オープンソースモデルで大手クラウドに対抗
Together AIは2022年創業のサンフランシスコ拠点の企業で、DeepSeek、MiniMax、Kimiなどのオープンソース大規模言語モデルを企業向けにホスティングし、ファインチューニングできるクラウドプラットフォームを運営している。OpenAIやAnthropicといった閉鎖型モデルと比べ、コストを抑えながらAIワークロードを構築・運用できる点が特徴だ。
同社の年間予約ベースの収益(Annual Bookings)はすでに10億ドルを超えており、プラットフォーム上のオープンソースモデル利用量は直近1年で3倍に増加した。
サウジアラムコ率いる大型ラウンド
今回のラウンドをリードしたのはサウジアラムコの投資部門Aramco Ventures。Vista Equity Partners、General Catalyst、Emergence Capital、Nvidia、March Capital、Pegatron、SE Venturesなどが参加した。

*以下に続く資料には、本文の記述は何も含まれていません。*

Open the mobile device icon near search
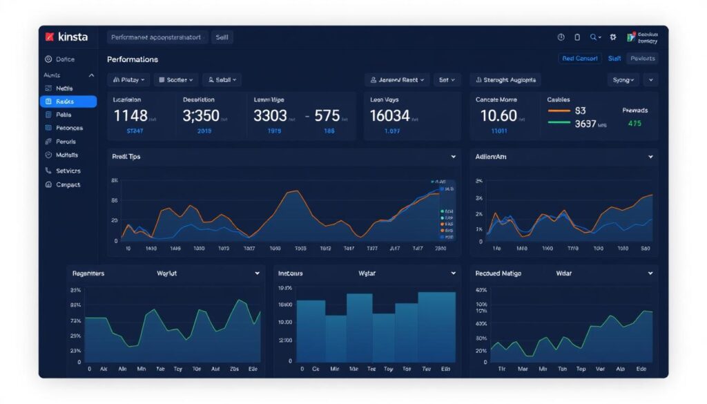 pyautogui.click(x=577, y=37)
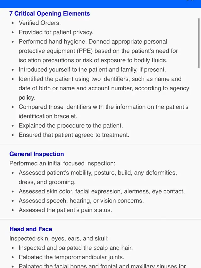
Task: Click "Assessed skin color, facial expression" item
Action: [x=102, y=191]
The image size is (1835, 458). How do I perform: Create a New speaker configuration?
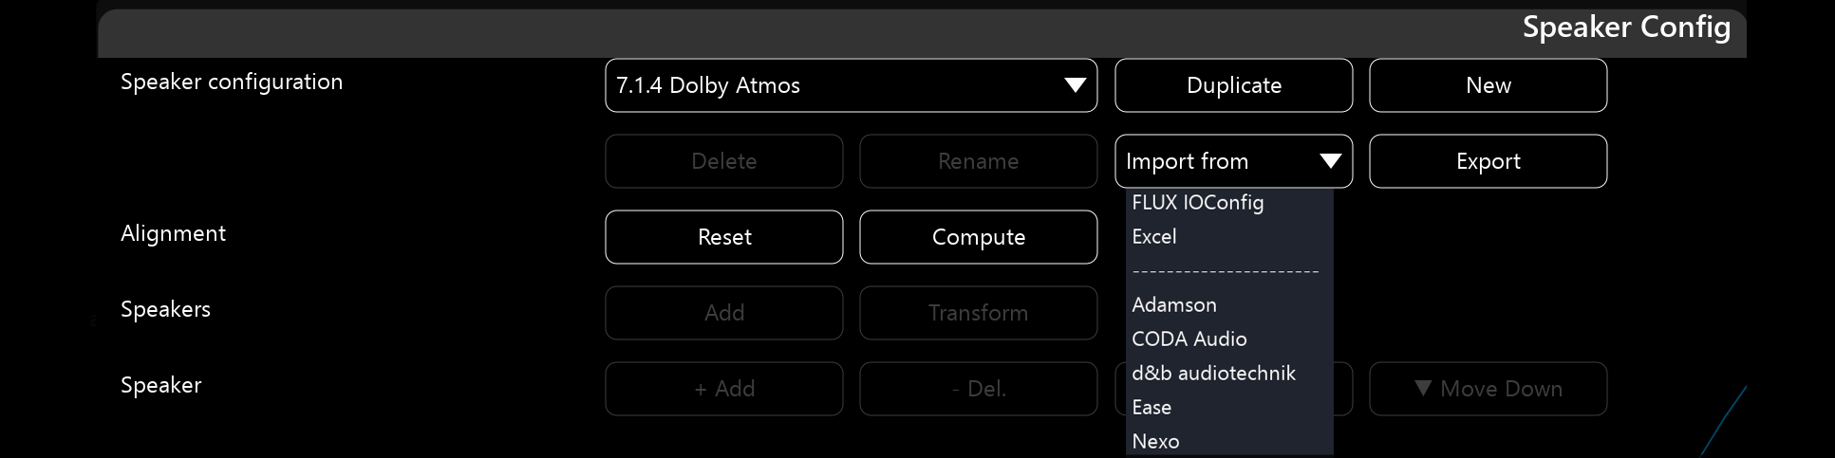click(x=1488, y=85)
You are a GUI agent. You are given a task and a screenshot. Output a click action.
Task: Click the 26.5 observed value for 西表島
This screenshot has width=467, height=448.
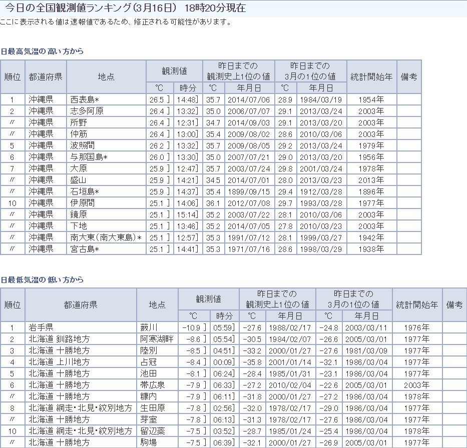coord(157,100)
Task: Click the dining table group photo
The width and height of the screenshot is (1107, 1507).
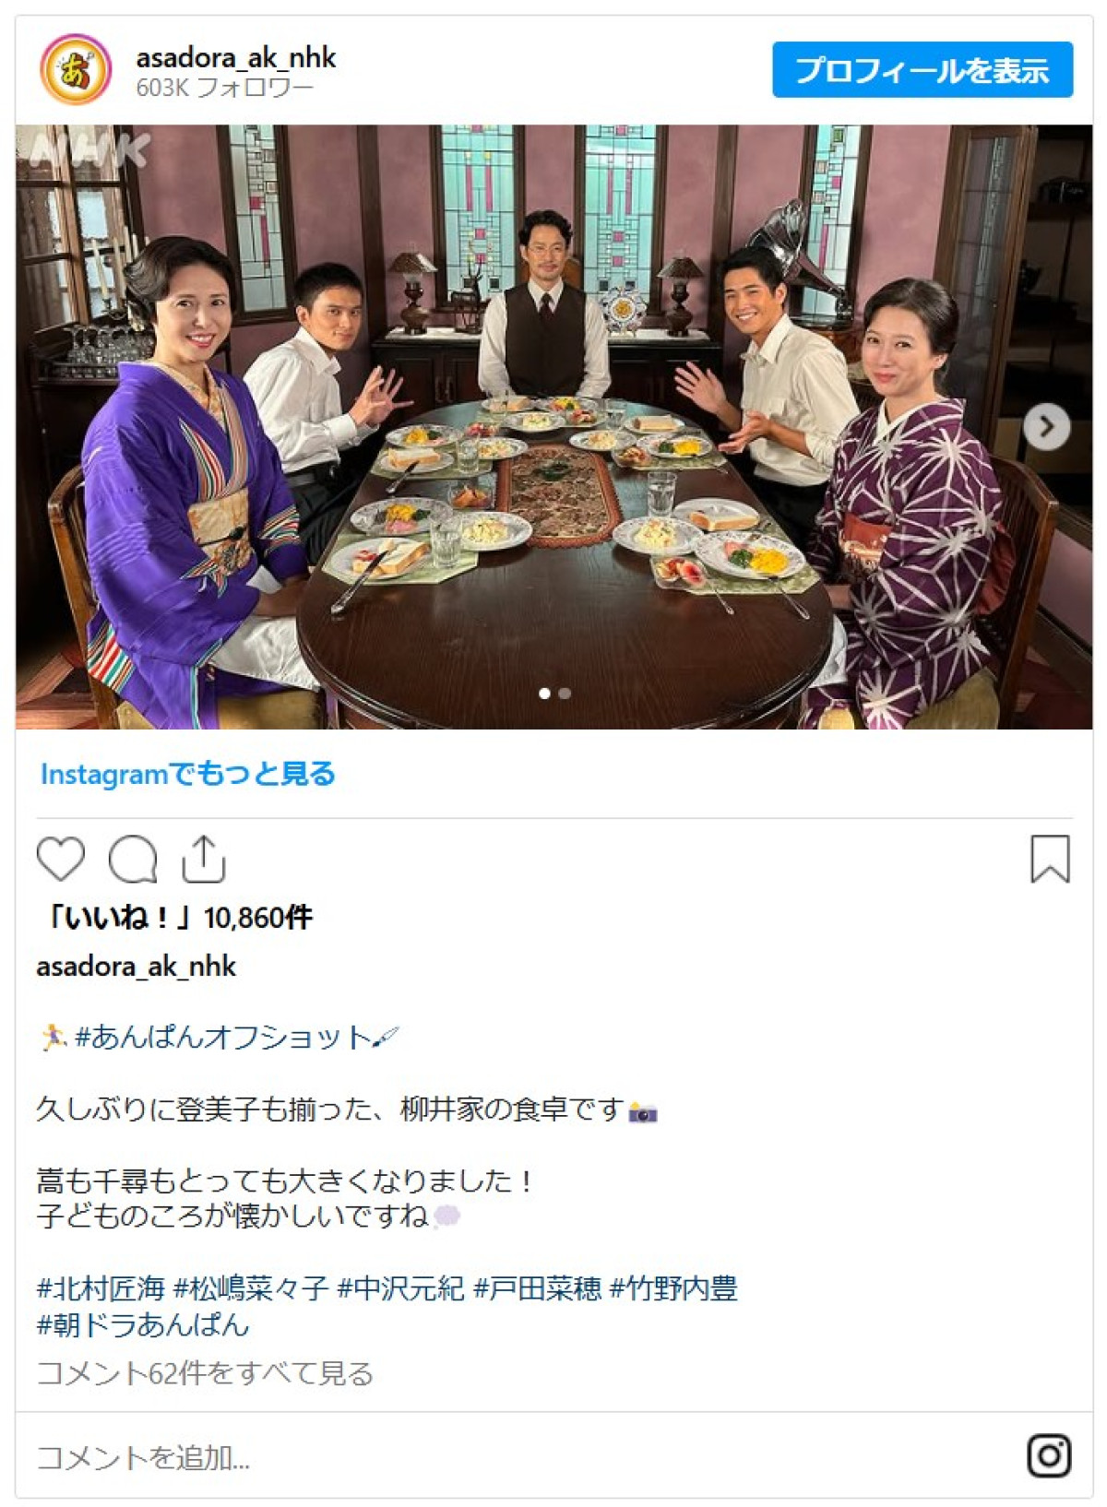Action: (x=554, y=427)
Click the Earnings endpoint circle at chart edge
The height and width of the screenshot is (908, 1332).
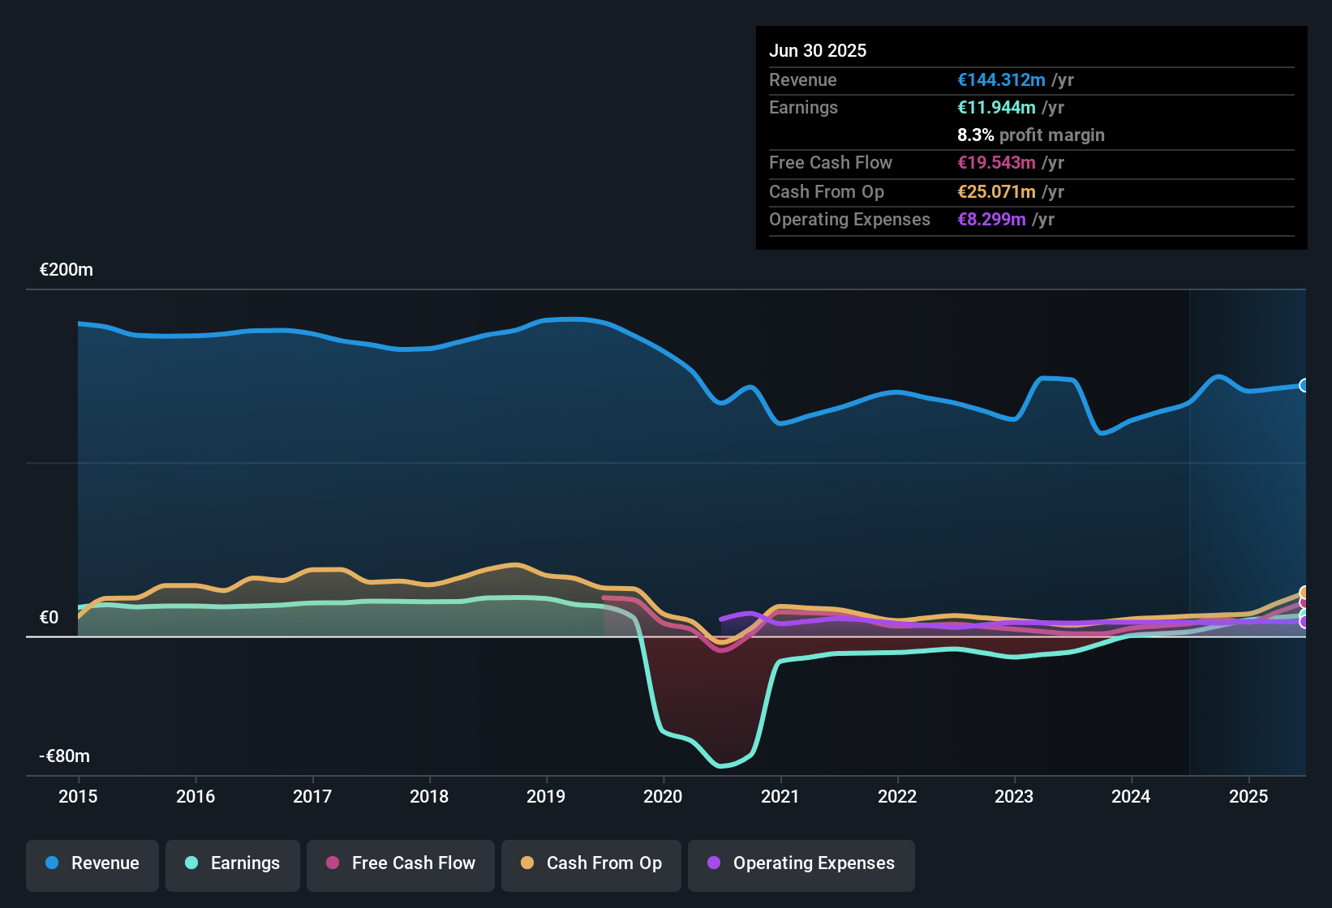[1304, 615]
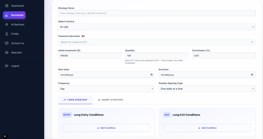This screenshot has height=139, width=263.
Task: Switch to the Short Strategy tab
Action: 111,100
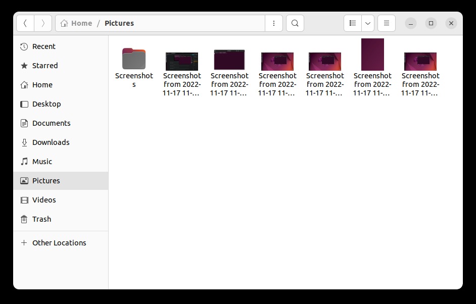
Task: Open the Downloads folder
Action: tap(51, 142)
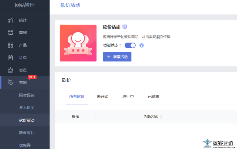The image size is (237, 149).
Task: Open 优惠券 in the sidebar submenu
Action: coord(25,145)
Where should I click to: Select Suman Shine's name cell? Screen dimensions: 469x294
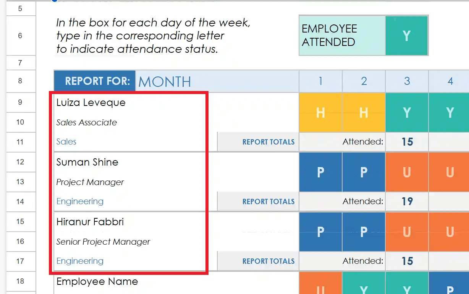click(87, 162)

前回調達は2025年2月のシリーズBで3億500万ドル(評価額約33億ドル)。今回の調達で評価額は1年半足らずで2.5倍を超えた。資金は欧州・アジア市場への展開加速とモデルのファインチューニング機能の強化に充てるとしている。
AI投資の新軸「オープン vs クローズド」
今回の大型調達は、AI産業において「オープンソース対クローズドモデル」の競争軸が明確化していることを映している。特定ベンダーのAPIへの依存を警戒する企業を中心に、カスタマイズ性・コスト・データプライバシーの観点でオープンソースモデルを選ぶ動きが加速している。
CEO兼共同創業者のPercy Liangは「フロンティアAIをすべての人がアクセスできるものにする」と声明で述べた。同社の台頭は、OpenAIやGoogleが席巻するAIクラウド市場に新たな競争軸をもたらす可能性がある。